Officer produced the 92-minute Nurse. Fighter. Boy in collaboration with the Canadian Film Centre in Toronto. He co-wrote it with Ingrid Veninger, who produced the film.

It debuted at the 2008 Toronto Film Festival and is currently being screened across Canada and internationally. It played last April at the Sarasota Film Festival and won the audience award at the International Filmfestival Mannheim-Heidelberg in Mannheim, Germany.

The second feature, My Son the Fanatic is 87 minutes long and starts at 9:15 p.m. It was made back in 1997 by director Udayan Prasad and written by Hanif Kureishi, based on his 1994 novella of the same title published in the New Yorker.

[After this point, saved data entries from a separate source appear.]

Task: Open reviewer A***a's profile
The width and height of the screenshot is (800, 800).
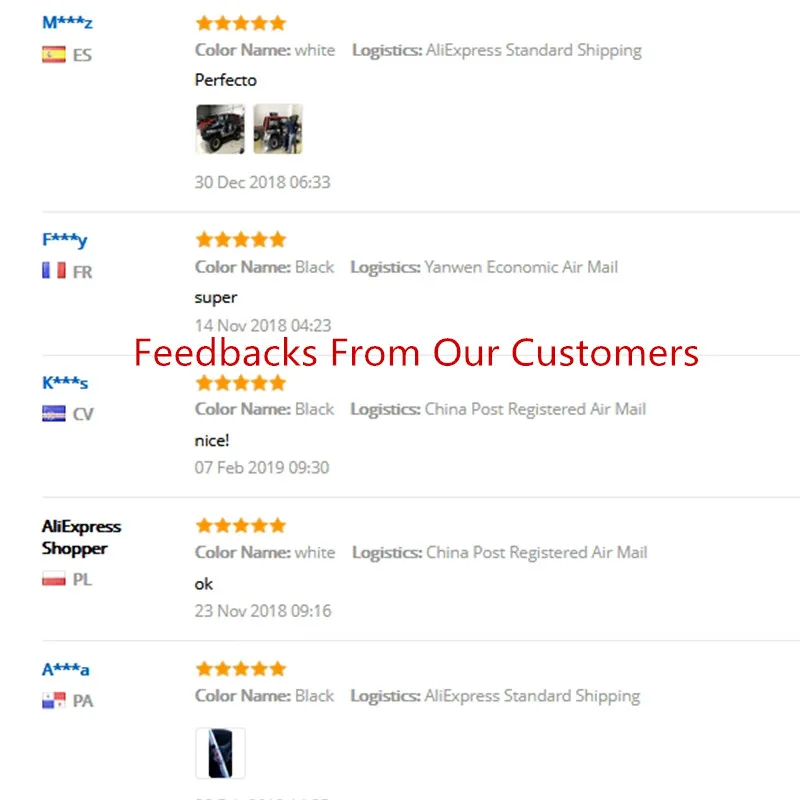Action: (x=66, y=669)
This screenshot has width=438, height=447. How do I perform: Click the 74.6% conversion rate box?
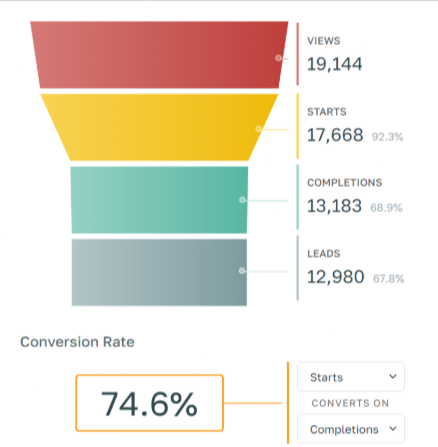coord(149,403)
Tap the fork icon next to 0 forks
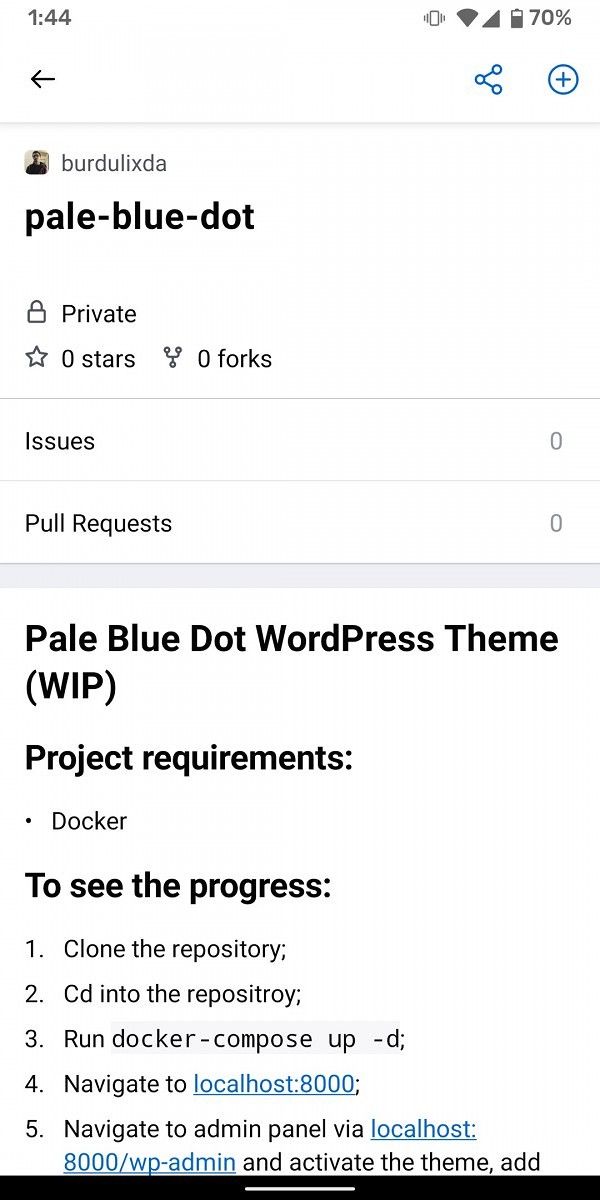The width and height of the screenshot is (600, 1200). 171,358
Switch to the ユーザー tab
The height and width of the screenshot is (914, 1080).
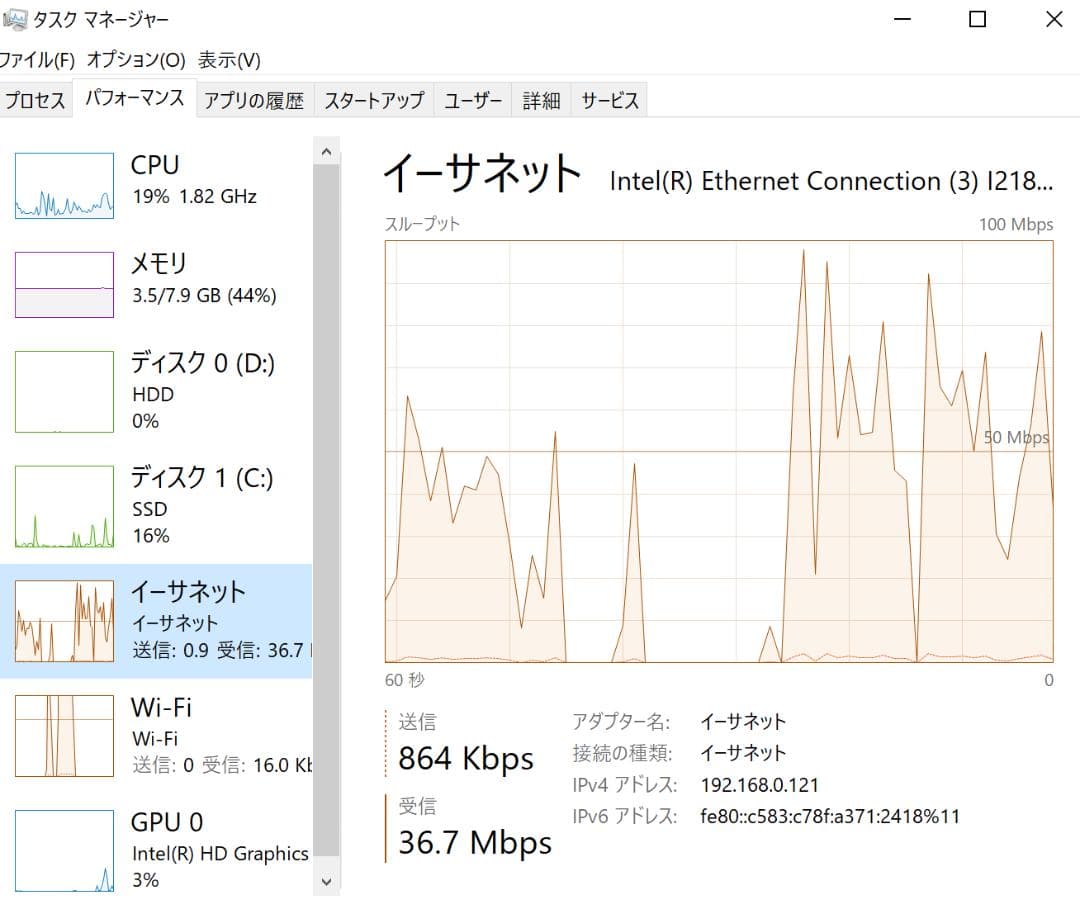pyautogui.click(x=471, y=99)
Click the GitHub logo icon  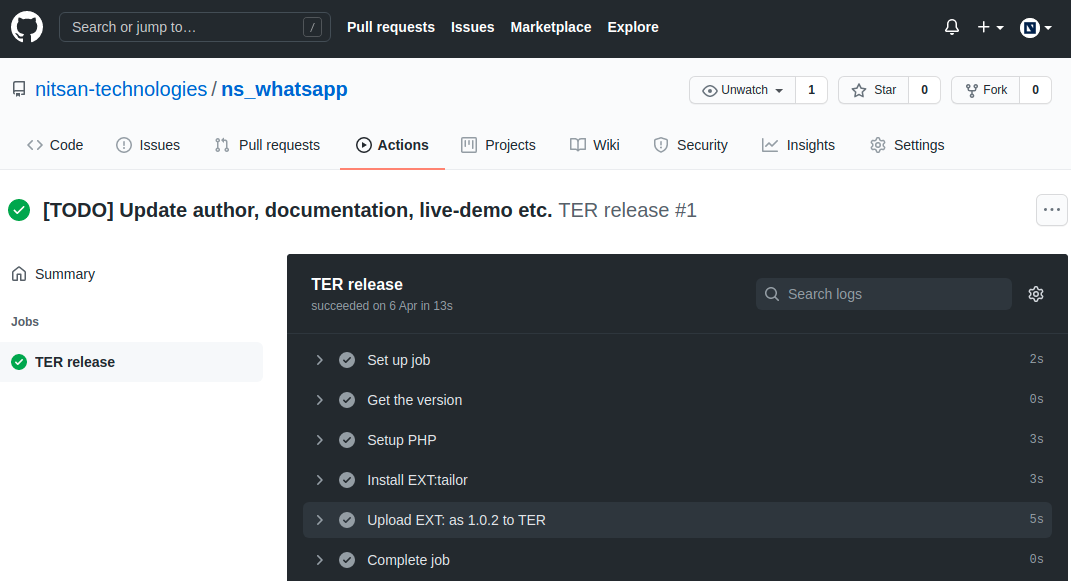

An alcoholic secular Islamist, Pakistani-born immigrant taxi driver Parvez, portrayed by Om Puri, drives in an unnamed city in northern England. Parvez and prostitute Bettina, whose real name is Sandra, played by Rachel Griffiths, find themselves trapped in the middle when Islamic fundamentalists decide to clean up the town.

The plot of the eerily prescient film revolves around Parvez whose life takes a very dark turn when his son Farid converts to radical Islamism, leading to family breakdown and social conflict.

He watches Farid, his increasingly devout college-age son; played by Akbar Kurtha, sell his electric guitar. "Where is that going?" Parvez asks Farid as the buyer drives off. "You used to love making a terrible noise with these instruments!" Farid looks at his father with irritation. "You always said there were more important things than 'Stairway to Heaven,' " he says in a thick northern English accent. "You couldn't have been more right."

Farid was to be engaged to the local police chief inspector's daughter Madeleine Fingerhut; upon discovering that his future father-in-law detests his family he turns to Islam and is radicalized.